MiniCAFE, a CRISPR/Cas9-based compact and potent transcriptional activator, elicits gene expression in nematodes, mice and human cells

CRISPR-mediated gene activation (CRISPRa) is a promising therapeutic gene editing strategy without inducing DNA double-strand breaks (DSBs). However, in vivo implementation of these CRISPRa systems remains a challenge. Here, we report a compact and robust miniCas9 activator (termed miniCAFE) for in vivo activation of endogenous target genes. The system relies on recruitment of an engineered minimal nuclease-null Cas9 from Campylobacter jejuni and potent transcriptional activators to a target locus by a single guide RNA. It enables robust gene activation in human cells even with a single DNA copy and is able to promote lifespan of C. elegans through activation of longevity-regulating genes.
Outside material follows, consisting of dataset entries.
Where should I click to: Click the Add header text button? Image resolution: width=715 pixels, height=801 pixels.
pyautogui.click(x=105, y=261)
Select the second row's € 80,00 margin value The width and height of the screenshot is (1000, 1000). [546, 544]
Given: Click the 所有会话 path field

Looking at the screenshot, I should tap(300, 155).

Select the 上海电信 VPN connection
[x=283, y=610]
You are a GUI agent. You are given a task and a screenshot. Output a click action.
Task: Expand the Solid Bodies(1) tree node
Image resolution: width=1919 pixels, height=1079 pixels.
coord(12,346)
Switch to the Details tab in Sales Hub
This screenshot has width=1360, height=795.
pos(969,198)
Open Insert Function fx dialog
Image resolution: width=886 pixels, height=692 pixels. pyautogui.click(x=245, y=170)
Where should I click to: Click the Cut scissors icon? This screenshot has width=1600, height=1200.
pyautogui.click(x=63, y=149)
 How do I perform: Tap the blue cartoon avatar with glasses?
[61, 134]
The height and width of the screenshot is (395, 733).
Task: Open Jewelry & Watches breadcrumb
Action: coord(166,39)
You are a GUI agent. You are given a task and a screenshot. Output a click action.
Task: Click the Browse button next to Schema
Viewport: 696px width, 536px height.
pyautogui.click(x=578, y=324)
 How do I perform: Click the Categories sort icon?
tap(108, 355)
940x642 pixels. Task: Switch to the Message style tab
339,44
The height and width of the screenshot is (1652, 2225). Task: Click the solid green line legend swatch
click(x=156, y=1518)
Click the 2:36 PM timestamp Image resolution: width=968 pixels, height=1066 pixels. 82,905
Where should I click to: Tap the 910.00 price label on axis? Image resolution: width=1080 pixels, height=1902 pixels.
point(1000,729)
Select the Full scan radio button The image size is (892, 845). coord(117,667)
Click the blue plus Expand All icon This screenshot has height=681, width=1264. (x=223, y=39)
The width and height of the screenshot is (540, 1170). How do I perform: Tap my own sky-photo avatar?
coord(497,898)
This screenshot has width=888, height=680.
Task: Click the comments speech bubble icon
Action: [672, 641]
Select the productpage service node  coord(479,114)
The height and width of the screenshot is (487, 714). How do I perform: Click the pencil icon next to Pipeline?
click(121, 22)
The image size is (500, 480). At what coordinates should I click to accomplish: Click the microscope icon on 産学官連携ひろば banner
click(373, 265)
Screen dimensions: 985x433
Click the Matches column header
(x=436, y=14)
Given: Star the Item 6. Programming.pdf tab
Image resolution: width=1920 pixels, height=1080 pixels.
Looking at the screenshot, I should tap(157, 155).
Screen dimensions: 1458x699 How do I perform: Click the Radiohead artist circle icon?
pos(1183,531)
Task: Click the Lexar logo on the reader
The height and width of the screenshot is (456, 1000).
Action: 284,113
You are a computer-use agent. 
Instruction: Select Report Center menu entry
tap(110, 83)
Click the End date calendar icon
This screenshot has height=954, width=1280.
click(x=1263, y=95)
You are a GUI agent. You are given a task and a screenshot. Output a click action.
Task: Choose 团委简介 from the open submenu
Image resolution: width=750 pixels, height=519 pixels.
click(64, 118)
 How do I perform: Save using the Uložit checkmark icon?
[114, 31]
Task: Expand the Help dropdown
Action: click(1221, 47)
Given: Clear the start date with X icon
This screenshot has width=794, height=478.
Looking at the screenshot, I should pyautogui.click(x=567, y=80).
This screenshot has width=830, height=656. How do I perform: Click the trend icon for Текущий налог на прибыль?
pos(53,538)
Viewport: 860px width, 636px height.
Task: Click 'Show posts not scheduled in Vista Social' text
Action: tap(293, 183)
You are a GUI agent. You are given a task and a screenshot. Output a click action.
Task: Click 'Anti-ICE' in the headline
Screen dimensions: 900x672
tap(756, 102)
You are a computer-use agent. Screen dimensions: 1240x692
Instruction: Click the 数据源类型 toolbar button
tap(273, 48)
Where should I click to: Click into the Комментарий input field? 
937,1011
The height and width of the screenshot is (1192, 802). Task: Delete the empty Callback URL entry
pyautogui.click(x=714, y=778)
As proof-of-concept, delivered within an all-in-one adeno-associated virus (AAV), miniCAFE can activate Fgf21 expression in the liver and regulate energy metabolism in adult mice. Thus, miniCAFE holds great therapeutic potential against human diseases. Overall design: using RNA-seq, we tested the specificity of gene activation with S-D system. Compared with the control group transfected with all the plasmids except the sgRNA, the expression level of untargeted genes in the groups co-transfected with S-D system and sgRNA2 targeting MYOD promoter region was not broadly affected, and the expression of MYOD was significantly increased (FDR<0.05). To check whether a truncated 15-nt sgRNA or WT CjCas9 could affect the specificity of gene activation, we profiled genome-wide gene expression by RNA-seq using IL1RN as the target gene in HEK293T cells. Similar to V-D co-transfected with a 22-nt sgRNA1, V-D or V-WT co-transfected with a 15-nt sgRNA1 showed comparable high specificity. And we also noted that miniCAFE/sgRNA (F) system showed more potent capability to activate gene expression in mouse cells at each ratio. Again, RNA-seq revealed high specificity of the miniCAFE/sgRNA (F)system.